After I confessed some of the stupid decisions we've made during our financial dry spell, a woman told me her family, in similar straits, went to Disney World: "We'd paid for the trip before my husband got laid off. We couldn't get a refund. To cancel seemed foolish."

I nodded, understanding. "But because we went," she said, "people wonder now—even after two years of unemployment—how broke could we really be?"

Once upon a time, I'd have wondered the same thing. I'd have judged and murmured, curious how an unemployed, broke person manages Disney World.

Just like how I'd have joined the ranks mocking Hillary Clinton and her "dead broke"-ness upon leaving the White House. I don't care how many millions of dollars in legal debt you accrued!How broke can you be with a presidential pension?

But this attitude changes fast when the questions make an about-face. Since I've gone public with my own family's story of going broke, I've faced down the same ones:

You live in a cushy suburb. How broke can you be?

You never sold your diamond engagement ring. How broke can you be?

You guys went camping. How broke can you be?
+--
Translate this sentence from the passage about going broke into Spanish: "Once upon a time, I'd have wondered the same thing." The material is unrelated to this task and may be set aside.

_Supplied information_:
+--
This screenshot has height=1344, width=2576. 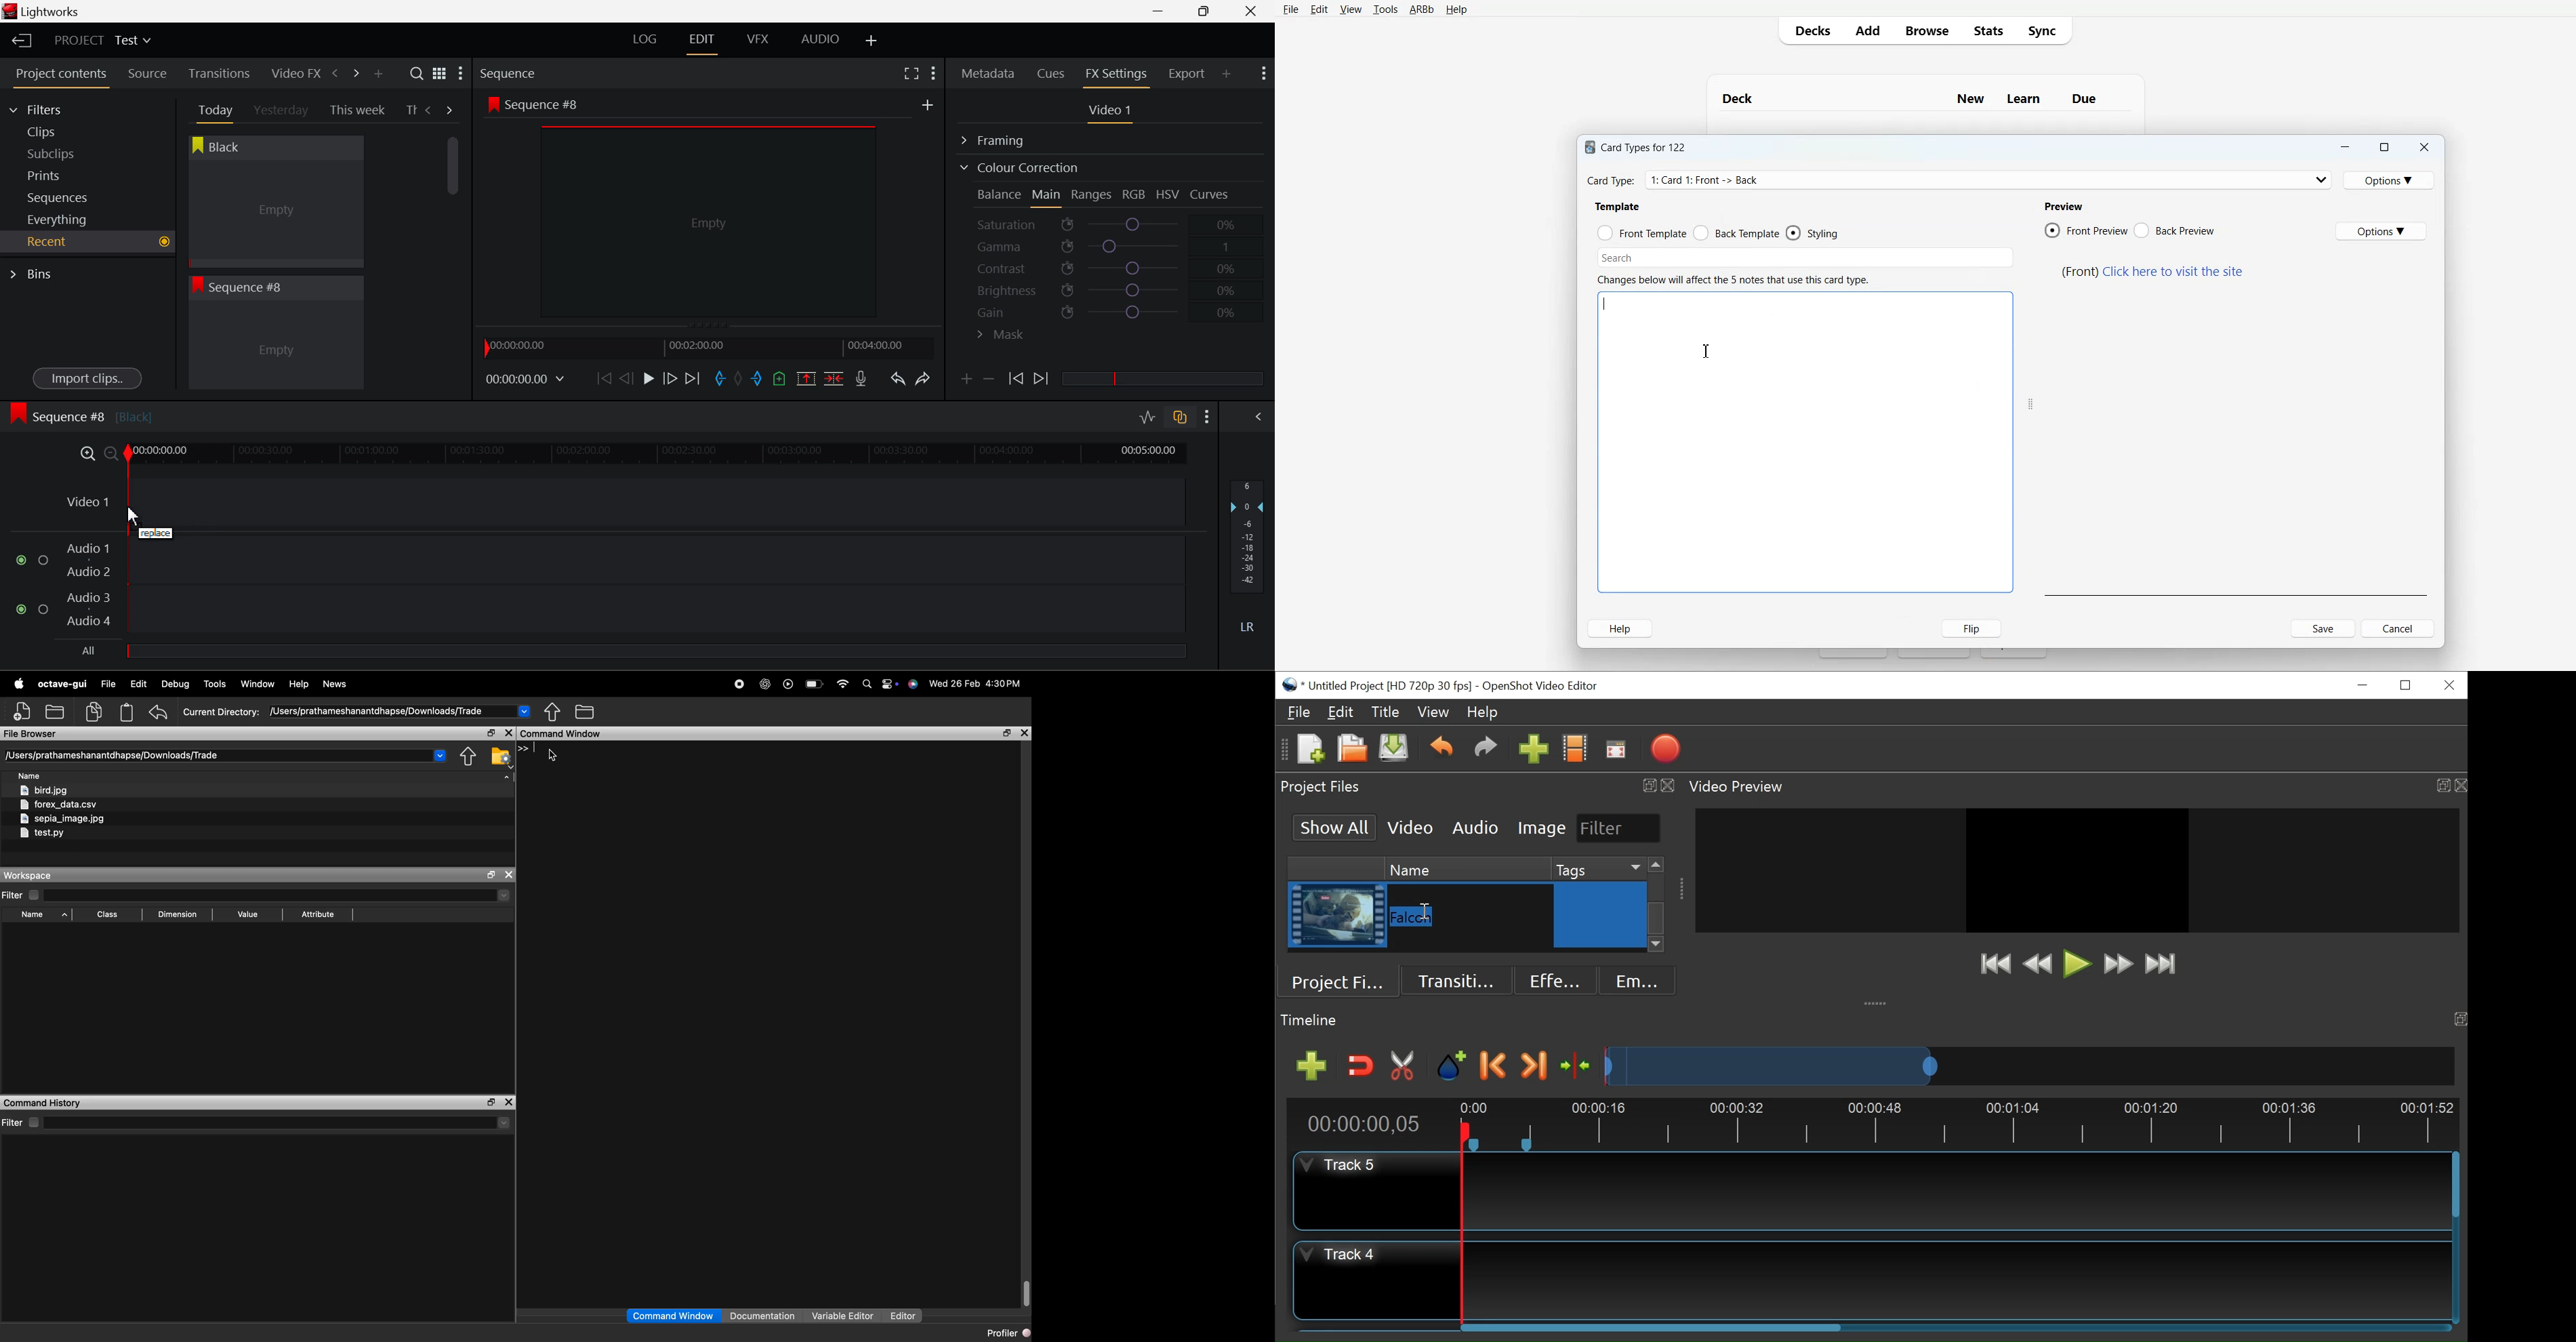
+--
_Final result_: Hubo un tiempo en que yo me habría preguntado lo mismo.